On Wednesday night, I attended The Legacy of Katherine Dunham, a panel discussion hosted by Judith Jamison at the 92nd Street Y, co-sponsored by the Y's Harkness Dance Center and the Alvin Ailey American Dance Theater. Journalist Gil Noble (WABC-TV's Like It Is) moderated panelists including dance critic Zita Allen, dancer-choreographer Ronnie Aul, and dancer-activist Julie Robinson Belafonte as well as E. Gaynell Sherrod (dancer, educator, researcher and choreographer) and Dr. Glory Van Scott (whose long, varied involvement in the arts could keep me here typing hyphens and commas all day).

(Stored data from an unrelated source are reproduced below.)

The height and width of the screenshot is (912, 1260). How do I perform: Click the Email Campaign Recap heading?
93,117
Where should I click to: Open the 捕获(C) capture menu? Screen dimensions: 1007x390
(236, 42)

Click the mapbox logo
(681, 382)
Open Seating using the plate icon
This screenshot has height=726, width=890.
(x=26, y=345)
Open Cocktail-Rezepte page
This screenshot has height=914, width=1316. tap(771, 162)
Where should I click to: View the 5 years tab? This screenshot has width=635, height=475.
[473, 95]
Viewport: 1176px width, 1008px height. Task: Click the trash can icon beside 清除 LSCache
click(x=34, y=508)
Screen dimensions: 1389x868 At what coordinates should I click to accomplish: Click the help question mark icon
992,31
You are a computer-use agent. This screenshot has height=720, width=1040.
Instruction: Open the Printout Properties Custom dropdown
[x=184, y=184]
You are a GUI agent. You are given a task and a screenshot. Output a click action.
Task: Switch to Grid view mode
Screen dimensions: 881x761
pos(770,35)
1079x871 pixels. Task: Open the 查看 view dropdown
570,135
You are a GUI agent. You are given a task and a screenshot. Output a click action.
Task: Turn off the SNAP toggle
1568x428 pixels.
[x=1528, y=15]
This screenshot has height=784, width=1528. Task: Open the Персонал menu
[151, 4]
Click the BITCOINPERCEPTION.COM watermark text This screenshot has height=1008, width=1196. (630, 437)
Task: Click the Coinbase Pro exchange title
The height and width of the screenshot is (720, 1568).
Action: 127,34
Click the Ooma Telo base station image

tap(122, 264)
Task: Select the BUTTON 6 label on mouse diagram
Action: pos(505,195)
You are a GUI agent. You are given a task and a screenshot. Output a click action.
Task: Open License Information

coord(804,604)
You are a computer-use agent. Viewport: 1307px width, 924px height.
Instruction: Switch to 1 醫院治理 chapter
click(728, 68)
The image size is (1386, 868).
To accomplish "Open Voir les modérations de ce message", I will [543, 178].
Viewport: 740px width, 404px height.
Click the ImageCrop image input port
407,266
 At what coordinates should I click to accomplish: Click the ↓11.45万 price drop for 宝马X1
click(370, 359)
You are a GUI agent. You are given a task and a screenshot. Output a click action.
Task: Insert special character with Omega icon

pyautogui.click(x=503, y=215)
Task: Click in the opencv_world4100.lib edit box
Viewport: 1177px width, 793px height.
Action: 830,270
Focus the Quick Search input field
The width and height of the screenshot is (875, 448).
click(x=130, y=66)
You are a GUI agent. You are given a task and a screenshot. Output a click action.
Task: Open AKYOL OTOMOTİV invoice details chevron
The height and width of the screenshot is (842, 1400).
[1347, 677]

The evening was a gathering of the faithful with many former Dunham dancers, students, colleagues and associates in attendance. Both panelists and audience members shared warm reminiscences of a wise, formidable genius whose influence reached beyond Afro-Caribbean dance and beyond dance itself. The program was intended to raise awareness that Dunham's soul-deep, powerful movement technique is an endangered treasure, taught by uncertified instructors who, some speakers charged, are watering it down.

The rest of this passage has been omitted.